Last summer, Judy approached me one day when I was walking by an old church.
“I see you walking by here every day!” she said.
“Oh, yes. I need to walk!” I told her.
Judy is an associate pastor at this Episcopal church. She did not appear intent on getting me to church, but she was excited because they were having silent meditation in the chapel. She wondered if I might like to join.
“It’s open to anyone?” I asked.
“Every Tuesday night from 6:00 to 7:00. Stay as long as you want!” Judy said.
So I came the next Tuesday. Judy keeps the door open, and she puts a little sign on the sidewalk, inviting anyone to come in. I arrived a little late, after others had come, and I quietly took a seat, imagining I might sit there for 20 minutes or so.
But there was quiet music playing, and the chapel was so peaceful. It was old and small, and the pews were dark oak. There was an altar with round, golden icons over it and candles burning on it. The windows were stained glass. It smelled like old churches do, at least ones where they occasionally burn incense. The sun was still up, and the afternoon light made patterns on the stained glass. Before I knew it, Judy rang a large singing bowl, which made a resonant sound that hung in the air, and the hour was up.
“I hope you come again,” Judy said. And I did.
All summer, the attendance varied. Some people came in for only a few minutes. Some stayed the entire hour. Every week, I arrived promptly at 6:00 and took a seat in the front.

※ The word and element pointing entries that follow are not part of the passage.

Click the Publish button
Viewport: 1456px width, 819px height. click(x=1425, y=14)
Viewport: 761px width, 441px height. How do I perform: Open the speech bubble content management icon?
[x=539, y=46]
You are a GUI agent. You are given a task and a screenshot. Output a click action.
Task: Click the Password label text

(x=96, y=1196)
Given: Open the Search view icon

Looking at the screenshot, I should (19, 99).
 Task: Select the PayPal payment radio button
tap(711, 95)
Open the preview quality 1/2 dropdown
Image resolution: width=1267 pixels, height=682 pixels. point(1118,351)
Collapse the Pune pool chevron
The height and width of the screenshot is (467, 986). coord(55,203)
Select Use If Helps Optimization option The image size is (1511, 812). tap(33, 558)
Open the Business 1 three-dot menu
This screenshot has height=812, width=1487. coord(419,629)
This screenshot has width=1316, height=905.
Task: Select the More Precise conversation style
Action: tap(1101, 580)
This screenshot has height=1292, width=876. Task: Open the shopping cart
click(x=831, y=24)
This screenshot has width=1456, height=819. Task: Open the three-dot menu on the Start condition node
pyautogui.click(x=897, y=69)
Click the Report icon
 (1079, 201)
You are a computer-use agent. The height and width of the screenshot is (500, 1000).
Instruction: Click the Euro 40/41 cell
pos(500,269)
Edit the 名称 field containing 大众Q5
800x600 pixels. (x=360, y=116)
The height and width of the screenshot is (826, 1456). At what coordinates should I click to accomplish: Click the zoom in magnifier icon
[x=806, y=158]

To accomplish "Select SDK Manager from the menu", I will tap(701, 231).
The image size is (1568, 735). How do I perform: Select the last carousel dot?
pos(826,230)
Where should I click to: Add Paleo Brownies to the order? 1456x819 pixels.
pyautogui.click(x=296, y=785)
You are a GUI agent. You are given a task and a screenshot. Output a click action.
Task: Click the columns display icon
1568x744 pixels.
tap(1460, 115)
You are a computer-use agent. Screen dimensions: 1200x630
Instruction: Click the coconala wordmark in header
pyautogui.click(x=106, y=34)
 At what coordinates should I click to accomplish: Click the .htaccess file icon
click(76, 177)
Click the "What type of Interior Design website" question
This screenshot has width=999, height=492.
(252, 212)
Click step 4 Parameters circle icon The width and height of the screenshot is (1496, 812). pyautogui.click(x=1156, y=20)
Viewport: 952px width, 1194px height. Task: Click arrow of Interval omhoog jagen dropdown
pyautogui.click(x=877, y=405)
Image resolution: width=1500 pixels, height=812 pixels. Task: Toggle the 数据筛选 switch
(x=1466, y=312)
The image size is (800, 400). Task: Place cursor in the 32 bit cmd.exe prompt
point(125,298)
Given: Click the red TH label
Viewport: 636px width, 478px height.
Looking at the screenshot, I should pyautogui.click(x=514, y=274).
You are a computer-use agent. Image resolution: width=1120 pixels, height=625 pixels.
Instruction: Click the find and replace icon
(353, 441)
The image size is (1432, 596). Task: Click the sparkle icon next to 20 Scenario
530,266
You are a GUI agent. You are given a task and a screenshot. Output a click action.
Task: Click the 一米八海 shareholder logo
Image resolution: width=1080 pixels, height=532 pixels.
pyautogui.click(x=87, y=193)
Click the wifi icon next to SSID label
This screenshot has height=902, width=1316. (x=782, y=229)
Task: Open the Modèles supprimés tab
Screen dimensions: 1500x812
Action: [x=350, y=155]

And the hour became important to me. It’s hard to say why, because meditation is not so much a thing I do, as a thing I don’t do. My busy brain quiets for a time. Thoughts come and float away, and very slowly I feel emotions floating to the top, things that are important, things I should have noticed, things I might have forgotten.
And at the end, Judy rings the bell.
Then I left for Mexico. I told Judy I’d be gone for a while. But the first Tuesday we were back, I went to meditation. There was no one there but Judy.
“Is meditation happening?” I asked.
“Of course,” she said. “Sometimes we get more people than other times. Last week, I was here by myself.”
So Judy sat quietly, and so did I. And no one joined us on that cold winter night. And that is how it has been ever since. The sidewalk is cleared of snow. The little sign sits by the open door so anyone walking by will know they are welcome. But this winter, it has just been Judy and me, sitting at opposite sides of the tiny chapel for an hour in silence.
“Does it bother you to open the chapel for just one person?” I asked. I felt bad about Judy lighting the candles and sitting for an hour with only me in attendance -- when I’m not even an Episcopalian.
“No,” Judy said. “I need it, too.”
And the next week it was the same. The quiet was the same. The same dark outside. The same smell of burning candles and a sense of peace that seemed to settle right into my bones.
“Thank you,” I told Judy again. “Thank you for doing this.”
“It’s my pleasure,” she said.
And people say that, you know. But I wondered if Judy wasn’t telling the truth.